Closed Xaia closed 2 years ago

Xaia commented 2 years ago

Describe the bug Not sure what is happening here. I am exporting pretty dense mesh for Omniverse and version with Catmull-Clark on is nearly 3 times smaller than Polygonal Mesh. Any ideas?

Steps to reproduce Steps to reproduce the behavior:

  1. Grab dense mesh from zbrush
  2. Export with and without catmull-clark subdivsion method

Expected behavior I would expect the file size to be similar

Attachments image

Specs (if applicable):

swillisart commented 2 years ago

Hey! So It is not possible to get them to the same size because of what polygonal data each of those options will translate into the file.
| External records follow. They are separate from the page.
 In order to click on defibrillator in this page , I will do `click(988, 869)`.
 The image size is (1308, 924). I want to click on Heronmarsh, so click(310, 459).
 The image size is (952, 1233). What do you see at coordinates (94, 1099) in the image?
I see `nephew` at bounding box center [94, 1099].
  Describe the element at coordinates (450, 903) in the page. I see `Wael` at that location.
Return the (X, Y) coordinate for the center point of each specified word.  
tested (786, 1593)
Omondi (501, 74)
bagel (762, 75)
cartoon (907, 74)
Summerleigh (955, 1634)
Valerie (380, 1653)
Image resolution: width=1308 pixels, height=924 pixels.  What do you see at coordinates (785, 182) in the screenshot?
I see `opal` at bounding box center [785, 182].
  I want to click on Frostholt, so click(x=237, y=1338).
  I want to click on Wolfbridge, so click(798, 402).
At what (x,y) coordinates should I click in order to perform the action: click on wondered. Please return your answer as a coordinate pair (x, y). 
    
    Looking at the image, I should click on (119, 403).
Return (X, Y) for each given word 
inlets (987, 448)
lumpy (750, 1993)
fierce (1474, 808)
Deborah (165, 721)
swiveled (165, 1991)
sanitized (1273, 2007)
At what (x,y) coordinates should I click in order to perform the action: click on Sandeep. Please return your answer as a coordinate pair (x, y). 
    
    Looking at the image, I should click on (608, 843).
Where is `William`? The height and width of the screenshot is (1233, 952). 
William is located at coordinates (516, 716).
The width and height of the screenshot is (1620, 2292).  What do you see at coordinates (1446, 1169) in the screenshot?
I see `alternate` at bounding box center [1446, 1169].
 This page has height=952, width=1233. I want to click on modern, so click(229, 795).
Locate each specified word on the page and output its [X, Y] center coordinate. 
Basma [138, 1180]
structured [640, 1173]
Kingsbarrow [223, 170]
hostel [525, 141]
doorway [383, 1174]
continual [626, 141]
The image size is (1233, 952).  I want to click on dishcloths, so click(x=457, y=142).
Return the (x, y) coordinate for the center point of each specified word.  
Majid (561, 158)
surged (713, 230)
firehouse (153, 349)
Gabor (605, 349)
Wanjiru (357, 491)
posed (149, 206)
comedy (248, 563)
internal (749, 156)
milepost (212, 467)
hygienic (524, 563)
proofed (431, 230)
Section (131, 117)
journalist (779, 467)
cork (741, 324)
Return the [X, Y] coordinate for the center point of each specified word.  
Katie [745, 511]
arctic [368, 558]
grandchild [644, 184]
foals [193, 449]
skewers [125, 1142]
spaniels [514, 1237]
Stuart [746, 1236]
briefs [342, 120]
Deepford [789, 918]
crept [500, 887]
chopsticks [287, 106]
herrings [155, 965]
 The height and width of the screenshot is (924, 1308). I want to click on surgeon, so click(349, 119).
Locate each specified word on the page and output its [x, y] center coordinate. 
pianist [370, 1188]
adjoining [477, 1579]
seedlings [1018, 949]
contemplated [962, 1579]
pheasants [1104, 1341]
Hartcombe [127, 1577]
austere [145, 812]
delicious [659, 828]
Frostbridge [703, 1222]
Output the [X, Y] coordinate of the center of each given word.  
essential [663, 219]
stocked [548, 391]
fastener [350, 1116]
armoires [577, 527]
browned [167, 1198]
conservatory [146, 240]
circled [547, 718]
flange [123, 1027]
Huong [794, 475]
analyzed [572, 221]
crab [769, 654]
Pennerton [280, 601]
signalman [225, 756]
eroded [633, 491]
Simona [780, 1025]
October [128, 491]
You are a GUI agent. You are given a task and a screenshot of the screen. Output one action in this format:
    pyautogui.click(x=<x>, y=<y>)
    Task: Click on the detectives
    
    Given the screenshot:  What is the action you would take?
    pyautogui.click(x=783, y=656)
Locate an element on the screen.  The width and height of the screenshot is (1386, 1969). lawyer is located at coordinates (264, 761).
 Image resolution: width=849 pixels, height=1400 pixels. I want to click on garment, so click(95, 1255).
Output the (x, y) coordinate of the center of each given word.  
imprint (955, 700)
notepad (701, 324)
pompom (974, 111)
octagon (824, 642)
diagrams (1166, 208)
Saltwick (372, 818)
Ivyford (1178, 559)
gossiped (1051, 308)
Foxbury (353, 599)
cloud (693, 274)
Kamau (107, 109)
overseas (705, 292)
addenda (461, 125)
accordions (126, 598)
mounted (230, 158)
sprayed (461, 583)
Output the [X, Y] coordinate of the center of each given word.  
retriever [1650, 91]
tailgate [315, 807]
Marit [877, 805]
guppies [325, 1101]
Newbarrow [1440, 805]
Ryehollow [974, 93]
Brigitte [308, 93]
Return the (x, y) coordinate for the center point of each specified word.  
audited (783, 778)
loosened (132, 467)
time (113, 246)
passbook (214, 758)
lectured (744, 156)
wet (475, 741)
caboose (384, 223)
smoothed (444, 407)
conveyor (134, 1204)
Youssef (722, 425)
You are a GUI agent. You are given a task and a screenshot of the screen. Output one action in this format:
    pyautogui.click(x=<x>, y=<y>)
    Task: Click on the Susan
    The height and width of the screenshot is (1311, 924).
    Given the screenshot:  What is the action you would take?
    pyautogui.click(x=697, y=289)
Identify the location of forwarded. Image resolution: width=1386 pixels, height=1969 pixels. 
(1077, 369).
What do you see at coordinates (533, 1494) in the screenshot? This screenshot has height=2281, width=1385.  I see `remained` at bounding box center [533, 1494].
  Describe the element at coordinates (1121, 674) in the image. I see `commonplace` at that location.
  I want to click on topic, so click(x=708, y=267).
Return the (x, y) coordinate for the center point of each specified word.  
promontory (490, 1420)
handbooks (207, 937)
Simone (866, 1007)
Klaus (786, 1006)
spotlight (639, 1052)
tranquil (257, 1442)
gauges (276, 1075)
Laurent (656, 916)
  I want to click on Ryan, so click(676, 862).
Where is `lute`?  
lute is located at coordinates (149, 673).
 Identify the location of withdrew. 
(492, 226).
Enabling Catmull-Clark will always result in a smaller USD file. What happens and why is the exporter does not encode each meshes vertex-normals. In the workflow the mesh would be intended for subdivision (smoothed) so normals are not needed because using subdivision will calculate new averaged normals on-the-fly in the render.

In game engines with the constraints of polygonal limits meshes with encoded vertex-normals are ideal as it would be expensive to calculate them over and over for each mesh on load. So naturally they are written (Cached) into the file.

In offline raytracing renders they have more resources to work with and in that workflow the mesh would be designed to be subdivided and smoothed. They have either creases to control edge hardness / softness, fine displacement or simply are modeled so that the subdivisions are dynamically creating the desired result.

TDLR: Polygon surfaces intentionally contain more data for realtime engines and thus larger files.

Xaia commented 2 years ago

Hey! So It is not possible to get them to the same size because of what polygonal data each of those options will translate into the file.

Enabling Catmull-Clark will always result in a smaller USD file. What happens and why is the exporter does not encode each meshes vertex-normals. In the workflow the mesh would be intended for subdivision (smoothed) so normals are not needed because using subdivision will calculate new averaged normals on-the-fly in the render.

In game engines with the constraints of polygonal limits meshes with encoded vertex-normals are ideal as it would be expensive to calculate them over and over for each mesh on load. So naturally they are written (Cached) into the file.

In offline raytracing renders they have more resources to work with and in that workflow the mesh would be designed to be subdivided and smoothed. They have either creases to control edge hardness / softness, fine displacement or simply are modeled so that the subdivisions are dynamically creating the desired result.

TDLR: Polygon surfaces intentionally contain more data for realtime engines and thus larger files.

That explains everything. Thanks. Closing the issue.